(Exercise brief): Give again, unaltered, the lines of the listing below that run from the line having "860x524 pixels." through the line having "Click the Close button at bottom".

━━━━━━━━━━━━━━━━━━━━━━━━━━━━━━

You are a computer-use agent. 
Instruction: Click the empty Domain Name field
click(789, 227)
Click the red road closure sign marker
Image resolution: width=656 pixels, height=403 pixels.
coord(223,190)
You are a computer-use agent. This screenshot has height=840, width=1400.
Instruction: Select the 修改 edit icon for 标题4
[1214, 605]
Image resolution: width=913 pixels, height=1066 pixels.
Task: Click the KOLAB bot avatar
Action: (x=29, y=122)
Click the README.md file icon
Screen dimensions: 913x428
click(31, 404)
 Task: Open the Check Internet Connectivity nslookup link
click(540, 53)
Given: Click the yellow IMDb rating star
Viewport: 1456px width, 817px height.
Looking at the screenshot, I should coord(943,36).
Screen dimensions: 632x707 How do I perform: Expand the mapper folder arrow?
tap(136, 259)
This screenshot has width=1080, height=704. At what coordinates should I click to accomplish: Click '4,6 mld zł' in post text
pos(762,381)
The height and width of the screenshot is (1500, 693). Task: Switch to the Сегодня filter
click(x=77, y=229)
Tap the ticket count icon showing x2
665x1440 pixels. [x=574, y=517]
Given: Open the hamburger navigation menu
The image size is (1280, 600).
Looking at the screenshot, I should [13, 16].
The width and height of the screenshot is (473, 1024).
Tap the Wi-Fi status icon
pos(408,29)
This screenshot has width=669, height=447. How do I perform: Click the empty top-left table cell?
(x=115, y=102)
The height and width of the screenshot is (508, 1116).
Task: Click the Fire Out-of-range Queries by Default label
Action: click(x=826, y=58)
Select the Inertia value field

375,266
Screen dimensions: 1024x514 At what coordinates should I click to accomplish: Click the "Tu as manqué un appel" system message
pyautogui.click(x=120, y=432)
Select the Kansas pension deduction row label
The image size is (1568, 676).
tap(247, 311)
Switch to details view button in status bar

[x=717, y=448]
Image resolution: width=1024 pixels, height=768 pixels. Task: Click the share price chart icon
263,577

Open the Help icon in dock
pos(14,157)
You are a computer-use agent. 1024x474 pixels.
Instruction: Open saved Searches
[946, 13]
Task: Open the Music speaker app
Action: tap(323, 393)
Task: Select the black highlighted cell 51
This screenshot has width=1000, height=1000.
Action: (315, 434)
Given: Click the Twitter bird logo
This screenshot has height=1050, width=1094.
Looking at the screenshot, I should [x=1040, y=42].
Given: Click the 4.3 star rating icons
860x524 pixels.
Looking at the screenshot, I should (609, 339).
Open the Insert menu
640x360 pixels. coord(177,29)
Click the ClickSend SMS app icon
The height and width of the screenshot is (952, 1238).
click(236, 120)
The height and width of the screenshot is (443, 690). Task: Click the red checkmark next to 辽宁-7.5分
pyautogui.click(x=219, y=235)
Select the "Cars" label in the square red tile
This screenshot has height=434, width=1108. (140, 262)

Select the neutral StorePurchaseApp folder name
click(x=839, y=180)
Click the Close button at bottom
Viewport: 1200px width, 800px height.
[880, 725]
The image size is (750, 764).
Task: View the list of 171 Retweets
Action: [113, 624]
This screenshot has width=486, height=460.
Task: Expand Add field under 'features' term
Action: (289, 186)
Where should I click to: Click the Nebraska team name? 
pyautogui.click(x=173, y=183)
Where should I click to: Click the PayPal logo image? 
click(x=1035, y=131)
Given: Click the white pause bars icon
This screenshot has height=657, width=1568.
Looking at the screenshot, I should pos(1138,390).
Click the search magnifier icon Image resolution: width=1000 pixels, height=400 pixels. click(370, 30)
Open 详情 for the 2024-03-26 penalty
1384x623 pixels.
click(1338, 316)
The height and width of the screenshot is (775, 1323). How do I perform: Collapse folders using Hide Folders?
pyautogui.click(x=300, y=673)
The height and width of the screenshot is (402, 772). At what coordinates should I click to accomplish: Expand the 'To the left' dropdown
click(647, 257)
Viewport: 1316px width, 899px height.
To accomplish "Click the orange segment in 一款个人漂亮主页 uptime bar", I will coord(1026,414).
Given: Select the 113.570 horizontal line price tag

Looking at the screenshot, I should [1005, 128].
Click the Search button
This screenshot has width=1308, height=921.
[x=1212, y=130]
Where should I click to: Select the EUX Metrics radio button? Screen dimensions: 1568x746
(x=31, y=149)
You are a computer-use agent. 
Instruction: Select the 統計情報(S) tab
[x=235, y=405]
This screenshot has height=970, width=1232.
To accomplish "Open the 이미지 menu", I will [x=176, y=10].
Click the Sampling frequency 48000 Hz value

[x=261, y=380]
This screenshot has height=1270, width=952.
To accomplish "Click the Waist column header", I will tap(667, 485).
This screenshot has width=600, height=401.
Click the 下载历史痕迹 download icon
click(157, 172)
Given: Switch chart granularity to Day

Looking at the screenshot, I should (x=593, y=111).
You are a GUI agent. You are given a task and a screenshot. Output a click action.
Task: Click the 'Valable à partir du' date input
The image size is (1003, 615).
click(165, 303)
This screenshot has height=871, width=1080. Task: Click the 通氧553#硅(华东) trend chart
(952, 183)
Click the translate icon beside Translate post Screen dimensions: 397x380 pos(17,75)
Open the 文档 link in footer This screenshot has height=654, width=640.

━━━━━━━━━━━━━━━━━━━━━━━━━━━━━━

(Written answer):
860x524 pixels.
Looking at the screenshot, I should (609, 339).
Open the Insert menu
640x360 pixels. coord(177,29)
Click the ClickSend SMS app icon
The height and width of the screenshot is (952, 1238).
click(236, 120)
The height and width of the screenshot is (443, 690). Task: Click the red checkmark next to 辽宁-7.5分
pyautogui.click(x=219, y=235)
Select the "Cars" label in the square red tile
This screenshot has height=434, width=1108. (140, 262)

Select the neutral StorePurchaseApp folder name
click(x=839, y=180)
Click the Close button at bottom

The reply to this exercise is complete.